▶ Text segment

Wild Foods of the Front Range


apple harvest in Colorado Springs

Round 2 of our apple harvest!

There are a couple of locations around town, one on the far north end, and one on the far west side, where I like to pick apples. They’re allllmost ready. They’re still a little green, but ready to pick before the birds, bears, and deer get to them.

If you find a good tree, you can just shake one of the main branches and the ready apples will fall off the stems.

Speaking of apples, you can also use the abundance of crabapples that are all over town. There are some on common areas which we’ve picked and no one has ever prevented us. The best kind are the large, purple ones. We still have several gallon-sized Ziploc bags full of them from last year’s harvest. They make great jam!

On our trip yesterday, we harvested about 40 pounds of apples in less than an hour. I was in the tree shaking branches while Beth and Havi were collecting. Jonathan had climbed up his own tree and was picking and eating! I’m sure more apples went into him than into our bucket.

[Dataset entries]
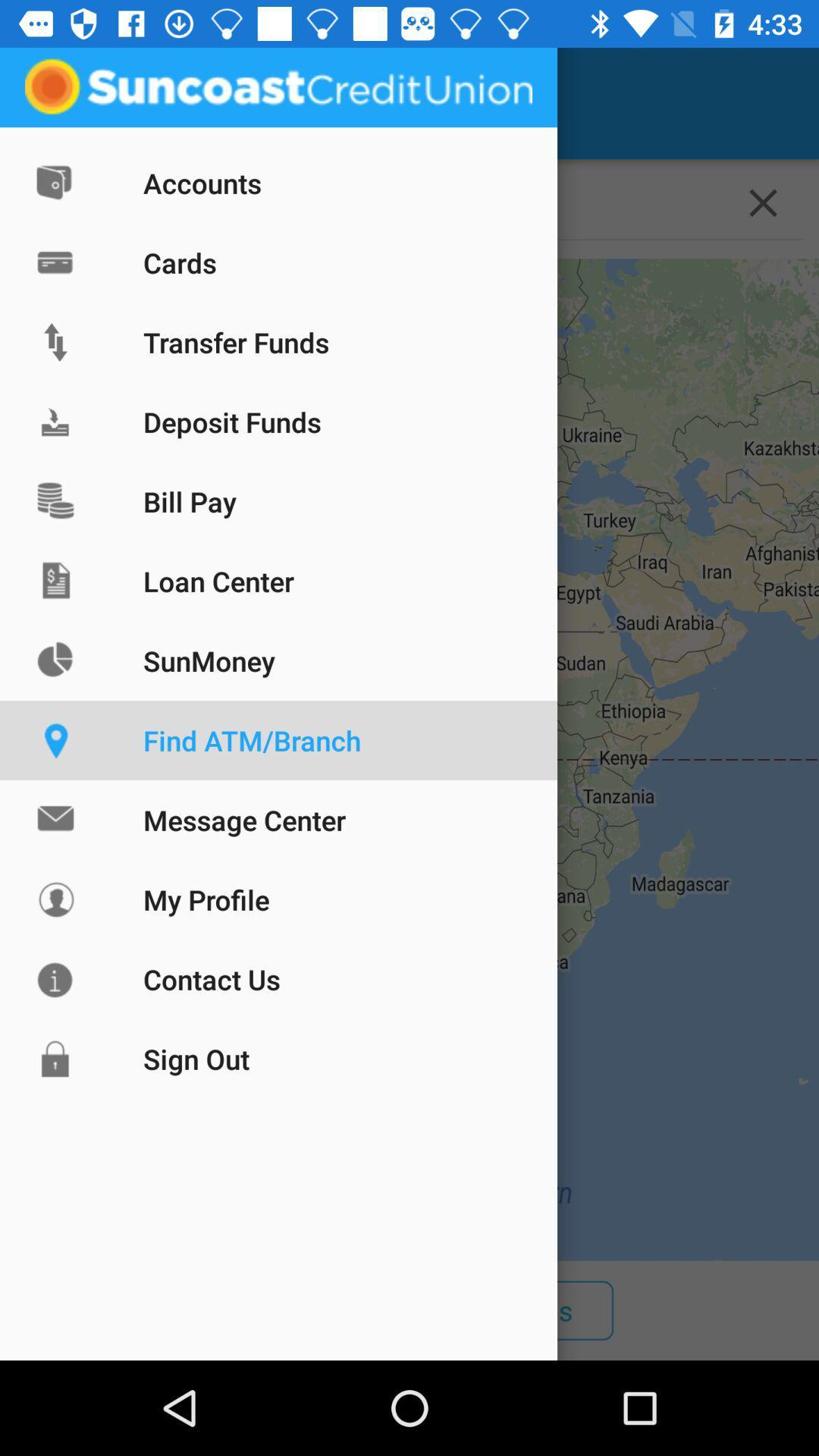 The image size is (819, 1456). I want to click on icon above 10212 icon, so click(55, 102).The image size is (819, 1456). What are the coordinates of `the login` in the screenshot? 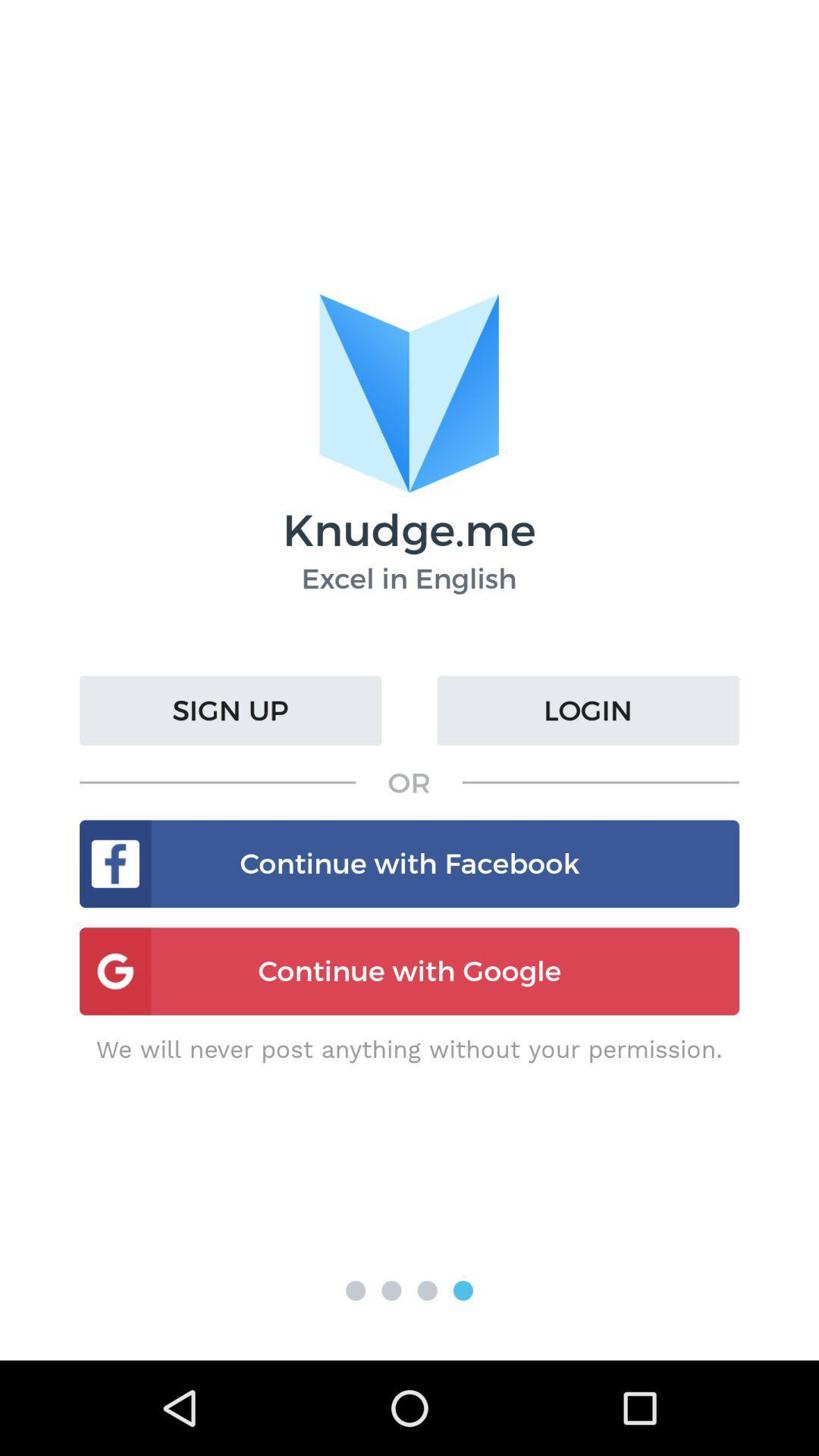 It's located at (587, 710).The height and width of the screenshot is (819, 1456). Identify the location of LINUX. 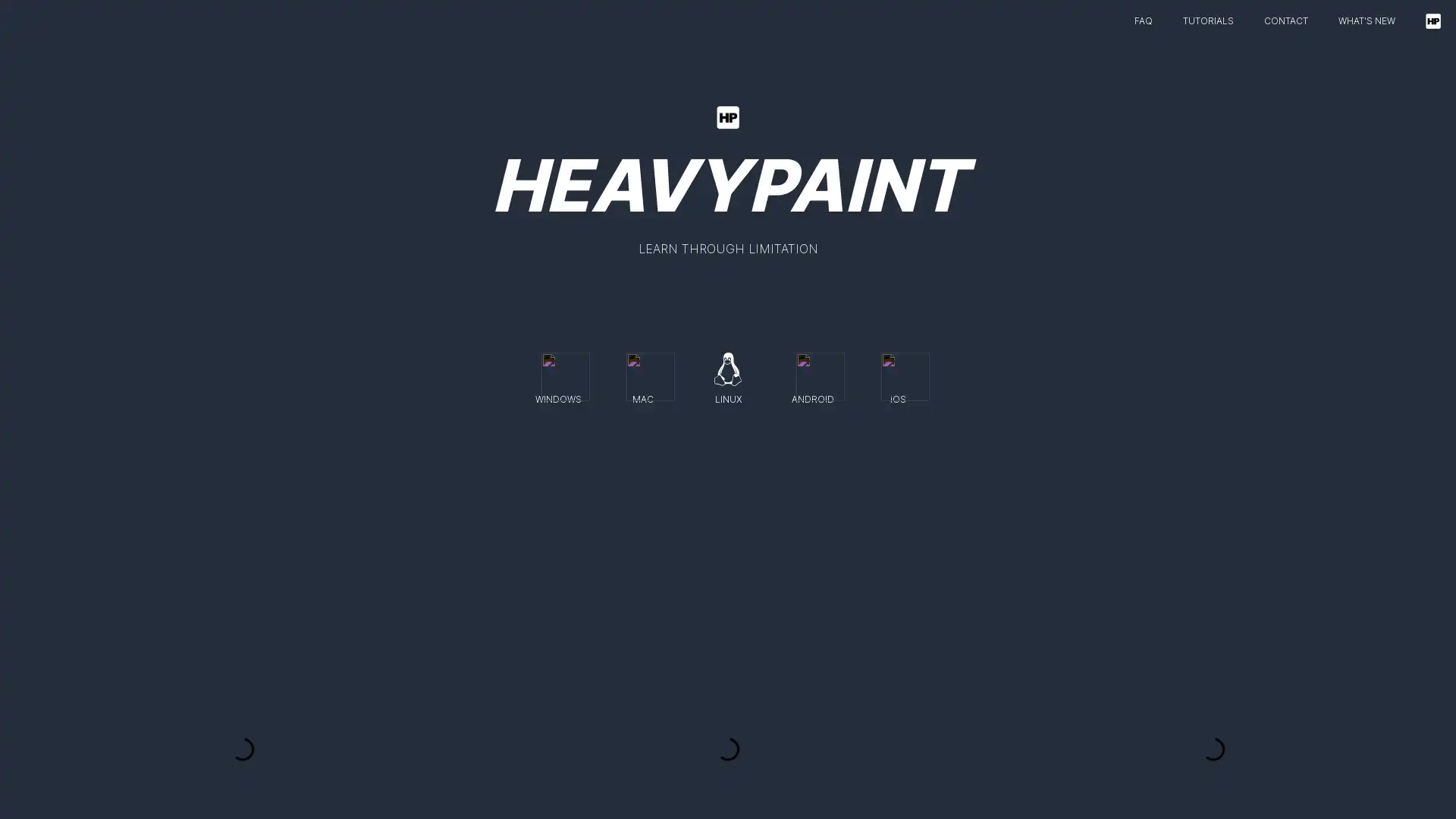
(728, 374). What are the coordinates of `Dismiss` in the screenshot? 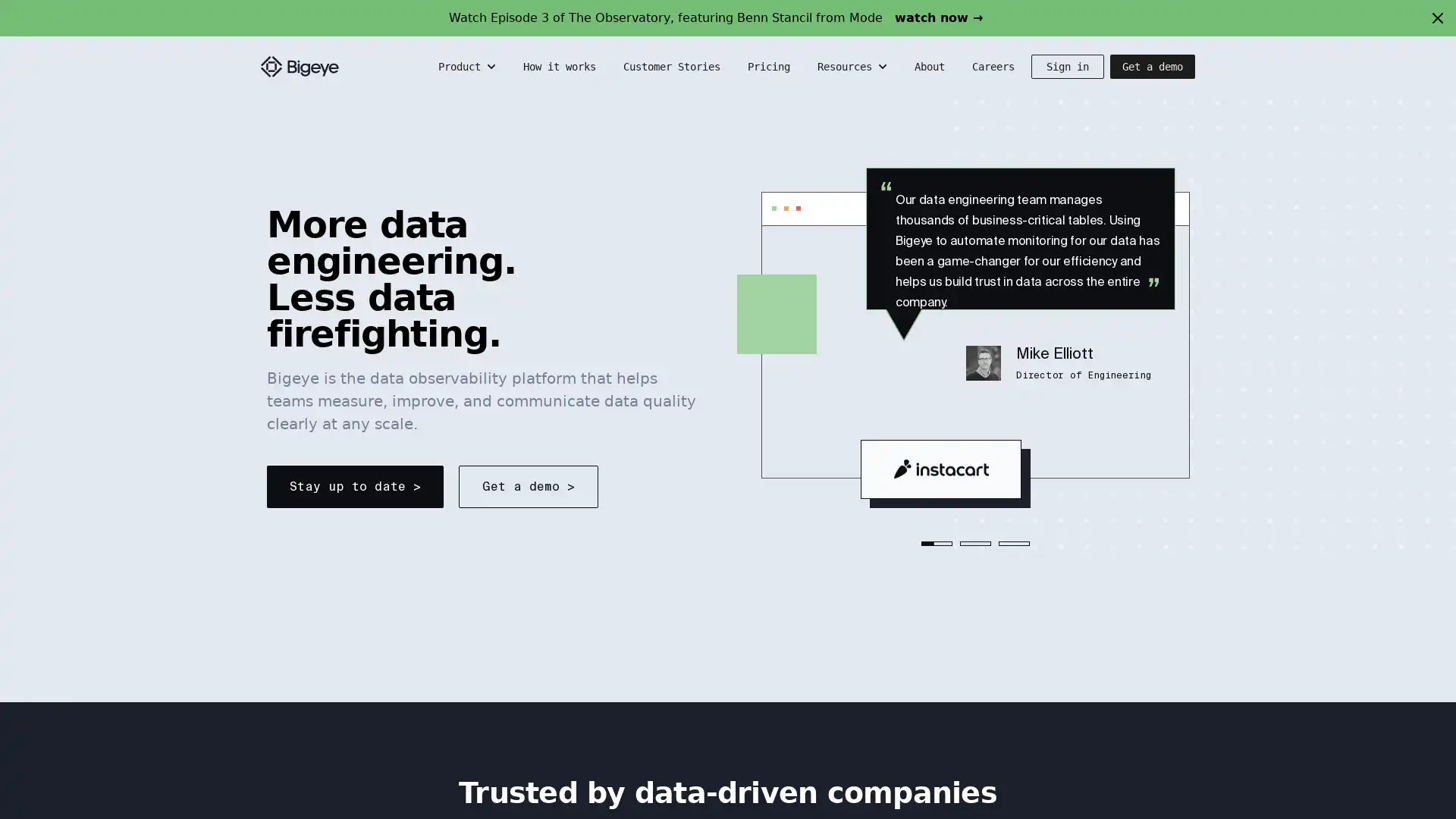 It's located at (1437, 17).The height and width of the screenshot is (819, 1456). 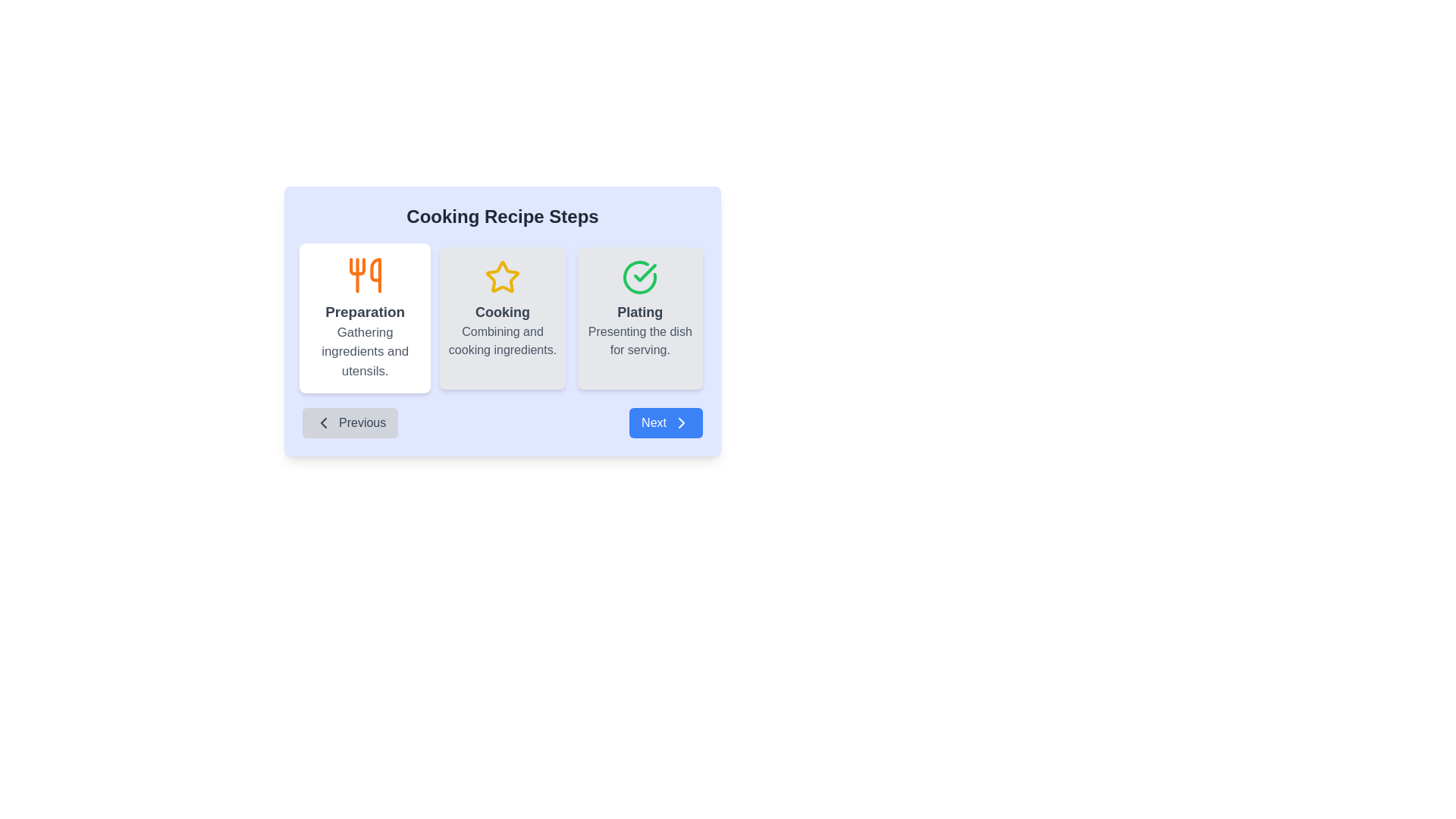 I want to click on the 'Plating' icon which indicates completion or confirmation of the action, located in the center of the third card in a three-card sequence, so click(x=640, y=278). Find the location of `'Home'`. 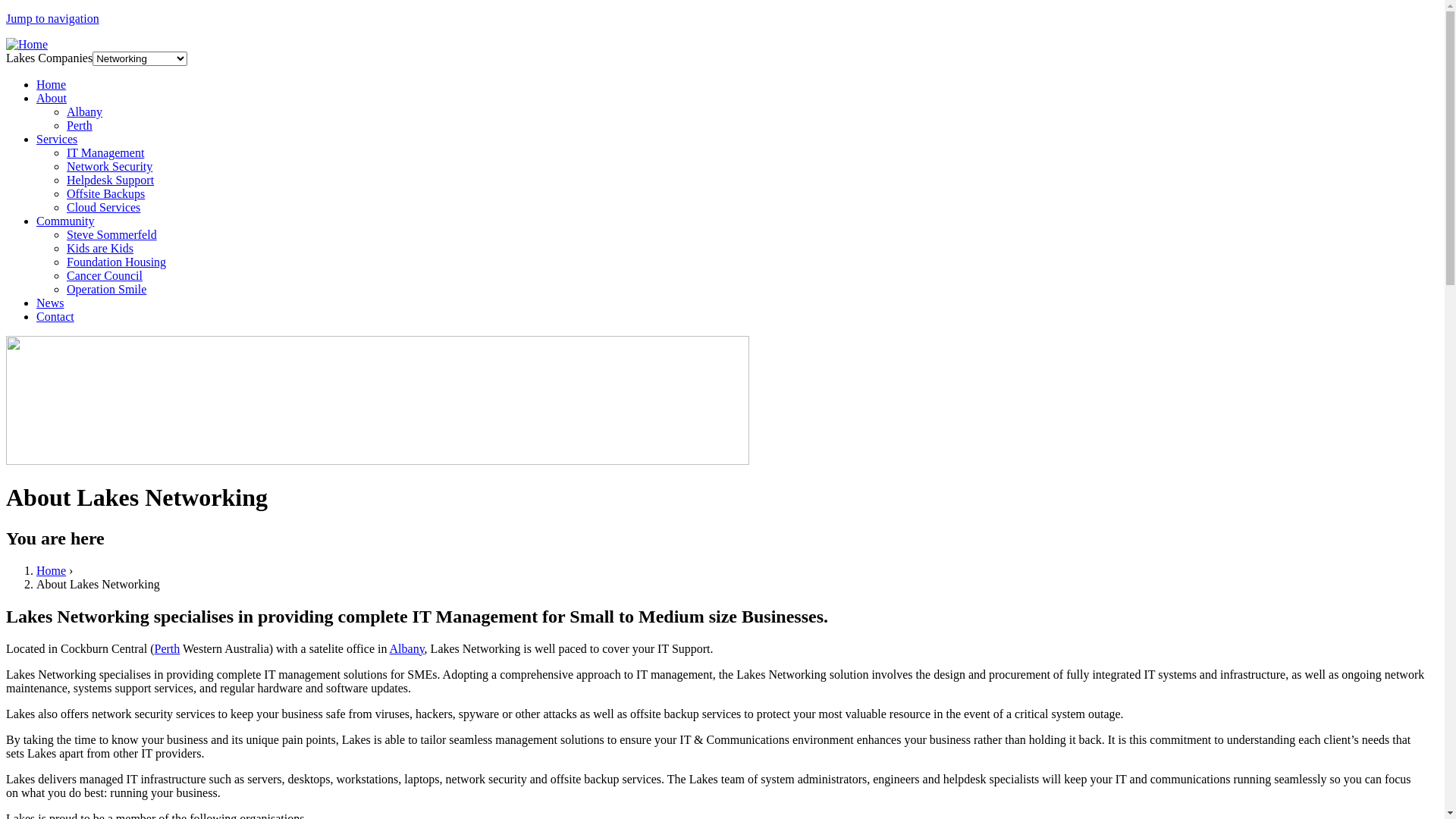

'Home' is located at coordinates (51, 570).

▶ To be done
1) In the apple harvest post, rewrite the passage that opens with the words containing "There are a" and closes with "make great jam!", changing "crabapples" to "chokecherries".
2) According to the apple harvest post, how many pounds of apples were harvested on the trip yesterday?

▶ Final answers
1)
There are a couple of locations around town, one on the far north end, and one on the far west side, where I like to pick apples. They’re allllmost ready. They’re still a little green, but ready to pick before the birds, bears, and deer get to them.

If you find a good tree, you can just shake one of the main branches and the ready apples will fall off the stems.

Speaking of apples, you can also use the abundance of chokecherries that are all over town. There are some on common areas which we’ve picked and no one has ever prevented us. The best kind are the large, purple ones. We still have several gallon-sized Ziploc bags full of them from last year’s harvest. They make great jam!

2) About 40 pounds, in less than an hour.